晚期肝癌伴骨轉(zhuǎn)移或淋巴結(jié)轉(zhuǎn)移時(shí),短程大分割放療可快速緩解疼痛及壓迫癥狀。常用方案包括8Gy單次照射或20Gy分5次照射,對脊髓受壓患者需謹(jǐn)慎規(guī)劃劑量分布。針對肝內(nèi)巨塊型腫瘤的減瘤放療,需配合保肝治療預(yù)防肝衰竭,必要時(shí)聯(lián)合肝動(dòng)脈化療栓塞序貫治療。

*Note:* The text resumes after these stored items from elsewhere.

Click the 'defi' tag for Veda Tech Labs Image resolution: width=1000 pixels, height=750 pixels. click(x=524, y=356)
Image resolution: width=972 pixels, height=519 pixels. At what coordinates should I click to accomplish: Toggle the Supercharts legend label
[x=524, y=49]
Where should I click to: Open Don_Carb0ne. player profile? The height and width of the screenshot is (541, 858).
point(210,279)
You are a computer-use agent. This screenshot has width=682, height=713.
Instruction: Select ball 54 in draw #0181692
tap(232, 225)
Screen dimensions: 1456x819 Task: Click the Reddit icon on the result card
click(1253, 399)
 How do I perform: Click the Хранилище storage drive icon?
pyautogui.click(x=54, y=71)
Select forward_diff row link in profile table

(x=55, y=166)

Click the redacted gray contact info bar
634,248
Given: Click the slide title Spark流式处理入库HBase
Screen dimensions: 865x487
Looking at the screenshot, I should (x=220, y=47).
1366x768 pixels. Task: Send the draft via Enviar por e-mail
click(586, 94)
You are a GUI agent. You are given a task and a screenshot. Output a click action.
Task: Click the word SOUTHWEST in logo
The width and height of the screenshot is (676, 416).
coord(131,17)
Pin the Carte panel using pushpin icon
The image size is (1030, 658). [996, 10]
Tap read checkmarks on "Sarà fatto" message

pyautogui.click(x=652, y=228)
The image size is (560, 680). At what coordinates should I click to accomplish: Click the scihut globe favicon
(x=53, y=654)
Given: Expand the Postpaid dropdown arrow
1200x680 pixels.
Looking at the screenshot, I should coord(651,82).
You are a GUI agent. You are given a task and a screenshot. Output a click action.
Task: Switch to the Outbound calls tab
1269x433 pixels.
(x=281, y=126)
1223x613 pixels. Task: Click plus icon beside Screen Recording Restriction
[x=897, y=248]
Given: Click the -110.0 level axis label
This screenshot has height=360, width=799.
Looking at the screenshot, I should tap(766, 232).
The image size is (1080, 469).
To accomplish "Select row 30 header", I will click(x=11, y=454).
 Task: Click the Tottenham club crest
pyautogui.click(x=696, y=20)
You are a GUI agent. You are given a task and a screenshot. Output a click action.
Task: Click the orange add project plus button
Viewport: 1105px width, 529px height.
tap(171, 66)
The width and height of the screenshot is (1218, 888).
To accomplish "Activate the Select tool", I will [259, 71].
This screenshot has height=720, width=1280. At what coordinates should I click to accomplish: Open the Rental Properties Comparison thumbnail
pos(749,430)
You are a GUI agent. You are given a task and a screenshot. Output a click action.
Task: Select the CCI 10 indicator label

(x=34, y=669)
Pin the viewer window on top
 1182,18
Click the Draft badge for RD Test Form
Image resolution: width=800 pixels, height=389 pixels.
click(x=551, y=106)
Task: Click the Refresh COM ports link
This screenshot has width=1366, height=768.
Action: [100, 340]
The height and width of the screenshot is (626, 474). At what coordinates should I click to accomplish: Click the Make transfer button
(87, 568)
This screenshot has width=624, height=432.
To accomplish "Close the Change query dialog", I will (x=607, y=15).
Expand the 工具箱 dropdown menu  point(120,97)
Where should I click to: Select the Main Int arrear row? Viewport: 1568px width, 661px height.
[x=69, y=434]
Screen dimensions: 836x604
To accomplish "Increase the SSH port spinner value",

原發(fā)性肝癌放療期間應(yīng)保證每日優(yōu)質(zhì)蛋白攝入量達(dá)1.2-1.5克/公斤體重,優(yōu)先選擇魚肉、蛋清等易消化蛋白。適當(dāng)補(bǔ)充維生素B族和鋅元素有助于減輕放療黏膜反應(yīng)。治療前后2小時(shí)避免平臥以防放射性胃炎,建議采用30度斜坡臥位。每周監(jiān)測體重變化,若出現(xiàn)持續(xù)性食欲減退需及時(shí)營養(yǎng)干預(yù)。放療結(jié)束后仍需每3個(gè)月復(fù)查增強(qiáng)MRI評估療效,終身隨訪乙肝病毒載量。